(Exercise details)
Throughout the material below, count the lines that include the string "computer", then report only the resulting number.

------------

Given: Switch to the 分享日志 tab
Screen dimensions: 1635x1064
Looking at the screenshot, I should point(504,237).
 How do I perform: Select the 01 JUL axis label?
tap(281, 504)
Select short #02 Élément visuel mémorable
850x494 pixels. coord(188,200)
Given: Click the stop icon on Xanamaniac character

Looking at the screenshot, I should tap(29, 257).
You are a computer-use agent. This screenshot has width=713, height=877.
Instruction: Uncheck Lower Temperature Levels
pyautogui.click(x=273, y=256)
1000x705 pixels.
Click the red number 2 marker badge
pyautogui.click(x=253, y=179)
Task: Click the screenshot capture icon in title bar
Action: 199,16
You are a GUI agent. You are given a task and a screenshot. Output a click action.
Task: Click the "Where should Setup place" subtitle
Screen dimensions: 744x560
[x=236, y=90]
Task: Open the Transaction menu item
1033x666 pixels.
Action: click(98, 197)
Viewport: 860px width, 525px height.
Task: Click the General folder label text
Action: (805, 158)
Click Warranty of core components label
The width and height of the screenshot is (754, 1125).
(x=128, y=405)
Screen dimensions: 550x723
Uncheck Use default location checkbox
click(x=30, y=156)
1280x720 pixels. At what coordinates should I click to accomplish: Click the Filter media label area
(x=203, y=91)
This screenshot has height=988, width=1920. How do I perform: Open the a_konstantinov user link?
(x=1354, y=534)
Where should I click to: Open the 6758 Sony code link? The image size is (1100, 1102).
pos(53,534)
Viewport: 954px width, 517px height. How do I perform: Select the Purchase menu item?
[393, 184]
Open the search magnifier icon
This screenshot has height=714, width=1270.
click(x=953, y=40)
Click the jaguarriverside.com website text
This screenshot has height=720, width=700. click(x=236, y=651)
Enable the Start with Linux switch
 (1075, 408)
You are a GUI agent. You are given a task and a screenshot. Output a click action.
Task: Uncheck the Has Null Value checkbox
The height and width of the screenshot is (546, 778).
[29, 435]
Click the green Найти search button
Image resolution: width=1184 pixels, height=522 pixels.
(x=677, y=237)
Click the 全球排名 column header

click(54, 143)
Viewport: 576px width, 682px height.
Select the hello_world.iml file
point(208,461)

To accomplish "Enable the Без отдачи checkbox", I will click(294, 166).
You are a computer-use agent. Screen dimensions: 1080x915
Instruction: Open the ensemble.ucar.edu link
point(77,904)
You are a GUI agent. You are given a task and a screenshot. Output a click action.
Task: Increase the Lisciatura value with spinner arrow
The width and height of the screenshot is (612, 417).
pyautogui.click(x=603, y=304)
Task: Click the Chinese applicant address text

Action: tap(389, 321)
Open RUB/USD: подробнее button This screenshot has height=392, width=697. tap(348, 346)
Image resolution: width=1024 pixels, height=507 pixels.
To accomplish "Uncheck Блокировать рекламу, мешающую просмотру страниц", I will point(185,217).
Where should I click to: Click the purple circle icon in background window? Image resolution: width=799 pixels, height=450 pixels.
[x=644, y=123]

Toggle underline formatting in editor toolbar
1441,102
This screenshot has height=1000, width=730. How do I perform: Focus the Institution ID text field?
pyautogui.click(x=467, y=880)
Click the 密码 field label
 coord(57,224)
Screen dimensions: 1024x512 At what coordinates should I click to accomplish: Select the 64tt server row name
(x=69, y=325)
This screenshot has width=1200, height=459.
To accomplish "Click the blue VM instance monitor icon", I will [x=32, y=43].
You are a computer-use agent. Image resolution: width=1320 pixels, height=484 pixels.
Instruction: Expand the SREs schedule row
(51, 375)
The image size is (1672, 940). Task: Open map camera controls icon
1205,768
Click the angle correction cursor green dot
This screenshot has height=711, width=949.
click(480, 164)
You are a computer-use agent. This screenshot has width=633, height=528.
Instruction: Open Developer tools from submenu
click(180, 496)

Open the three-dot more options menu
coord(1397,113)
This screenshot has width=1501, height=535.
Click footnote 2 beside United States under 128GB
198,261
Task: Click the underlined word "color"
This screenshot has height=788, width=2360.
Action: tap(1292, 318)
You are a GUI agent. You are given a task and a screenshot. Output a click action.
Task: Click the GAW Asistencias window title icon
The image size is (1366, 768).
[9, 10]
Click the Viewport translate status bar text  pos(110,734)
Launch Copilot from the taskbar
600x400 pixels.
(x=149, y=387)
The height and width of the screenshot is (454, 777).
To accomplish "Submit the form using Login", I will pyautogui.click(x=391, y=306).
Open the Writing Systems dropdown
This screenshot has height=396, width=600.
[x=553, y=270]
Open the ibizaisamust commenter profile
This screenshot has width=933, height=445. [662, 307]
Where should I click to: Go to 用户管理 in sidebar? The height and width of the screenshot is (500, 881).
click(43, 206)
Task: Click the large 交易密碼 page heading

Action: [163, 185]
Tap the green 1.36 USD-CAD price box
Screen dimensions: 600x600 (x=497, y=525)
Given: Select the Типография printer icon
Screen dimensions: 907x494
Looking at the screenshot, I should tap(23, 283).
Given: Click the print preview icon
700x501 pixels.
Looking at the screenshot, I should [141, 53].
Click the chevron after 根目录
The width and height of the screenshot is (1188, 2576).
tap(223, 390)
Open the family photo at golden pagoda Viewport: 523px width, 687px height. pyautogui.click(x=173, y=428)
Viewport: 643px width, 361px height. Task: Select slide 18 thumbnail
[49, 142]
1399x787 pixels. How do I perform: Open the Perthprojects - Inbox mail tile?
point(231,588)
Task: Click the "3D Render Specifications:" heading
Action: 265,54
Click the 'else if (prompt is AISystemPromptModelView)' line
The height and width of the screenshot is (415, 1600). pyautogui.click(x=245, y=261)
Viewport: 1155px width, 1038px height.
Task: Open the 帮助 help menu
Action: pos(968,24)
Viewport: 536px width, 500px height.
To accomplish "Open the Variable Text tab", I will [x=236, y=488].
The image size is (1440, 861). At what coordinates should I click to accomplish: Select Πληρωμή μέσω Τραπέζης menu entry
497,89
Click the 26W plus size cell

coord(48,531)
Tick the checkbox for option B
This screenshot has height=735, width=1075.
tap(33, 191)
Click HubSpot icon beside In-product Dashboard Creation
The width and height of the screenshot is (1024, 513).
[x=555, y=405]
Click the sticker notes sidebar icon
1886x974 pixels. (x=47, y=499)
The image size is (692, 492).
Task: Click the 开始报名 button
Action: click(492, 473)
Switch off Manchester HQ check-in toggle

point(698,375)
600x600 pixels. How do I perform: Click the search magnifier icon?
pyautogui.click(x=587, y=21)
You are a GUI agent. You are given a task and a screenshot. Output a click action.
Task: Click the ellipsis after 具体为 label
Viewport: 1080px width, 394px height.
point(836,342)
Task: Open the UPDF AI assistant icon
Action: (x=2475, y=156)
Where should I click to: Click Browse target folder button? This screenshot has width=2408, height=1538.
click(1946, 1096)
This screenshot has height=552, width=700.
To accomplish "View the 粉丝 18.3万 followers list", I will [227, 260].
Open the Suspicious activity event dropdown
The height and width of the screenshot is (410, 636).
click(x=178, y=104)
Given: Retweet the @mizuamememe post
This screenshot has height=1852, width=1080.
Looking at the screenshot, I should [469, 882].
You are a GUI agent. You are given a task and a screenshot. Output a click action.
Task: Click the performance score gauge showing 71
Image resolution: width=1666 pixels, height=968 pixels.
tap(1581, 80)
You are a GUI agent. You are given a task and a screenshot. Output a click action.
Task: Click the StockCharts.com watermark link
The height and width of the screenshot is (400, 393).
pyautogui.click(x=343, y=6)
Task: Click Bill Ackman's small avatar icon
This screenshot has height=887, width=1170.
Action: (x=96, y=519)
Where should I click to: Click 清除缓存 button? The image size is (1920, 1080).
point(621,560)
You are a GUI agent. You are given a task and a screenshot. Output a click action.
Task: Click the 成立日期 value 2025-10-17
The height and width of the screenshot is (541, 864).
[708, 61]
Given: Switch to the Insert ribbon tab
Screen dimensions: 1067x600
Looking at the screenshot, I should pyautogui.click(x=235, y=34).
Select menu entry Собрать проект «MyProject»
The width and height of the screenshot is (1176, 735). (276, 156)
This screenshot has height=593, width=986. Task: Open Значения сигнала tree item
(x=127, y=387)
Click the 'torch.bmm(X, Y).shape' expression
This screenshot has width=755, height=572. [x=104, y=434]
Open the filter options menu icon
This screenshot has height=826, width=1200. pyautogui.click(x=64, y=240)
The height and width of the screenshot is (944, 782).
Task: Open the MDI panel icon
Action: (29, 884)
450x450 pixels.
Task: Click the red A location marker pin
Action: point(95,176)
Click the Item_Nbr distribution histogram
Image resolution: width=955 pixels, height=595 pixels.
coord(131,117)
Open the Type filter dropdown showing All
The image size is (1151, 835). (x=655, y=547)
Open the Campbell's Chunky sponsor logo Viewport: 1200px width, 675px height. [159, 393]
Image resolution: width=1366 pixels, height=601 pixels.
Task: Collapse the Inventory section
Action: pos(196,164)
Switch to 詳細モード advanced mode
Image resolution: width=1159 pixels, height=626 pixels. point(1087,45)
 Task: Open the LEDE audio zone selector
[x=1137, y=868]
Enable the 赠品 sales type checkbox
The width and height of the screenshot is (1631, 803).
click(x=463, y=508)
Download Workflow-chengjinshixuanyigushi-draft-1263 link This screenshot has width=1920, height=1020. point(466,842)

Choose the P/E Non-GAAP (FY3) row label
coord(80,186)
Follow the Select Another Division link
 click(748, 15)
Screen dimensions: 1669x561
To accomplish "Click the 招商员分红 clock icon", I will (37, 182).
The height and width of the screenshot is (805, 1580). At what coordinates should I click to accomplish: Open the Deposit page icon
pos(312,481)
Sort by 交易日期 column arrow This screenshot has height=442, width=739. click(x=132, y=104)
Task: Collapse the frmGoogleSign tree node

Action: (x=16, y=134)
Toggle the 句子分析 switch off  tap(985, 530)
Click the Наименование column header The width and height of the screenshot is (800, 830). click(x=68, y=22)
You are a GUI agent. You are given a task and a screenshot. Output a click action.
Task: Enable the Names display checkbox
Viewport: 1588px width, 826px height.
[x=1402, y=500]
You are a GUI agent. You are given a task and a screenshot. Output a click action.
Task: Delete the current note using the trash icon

------------

(Result of this task)
4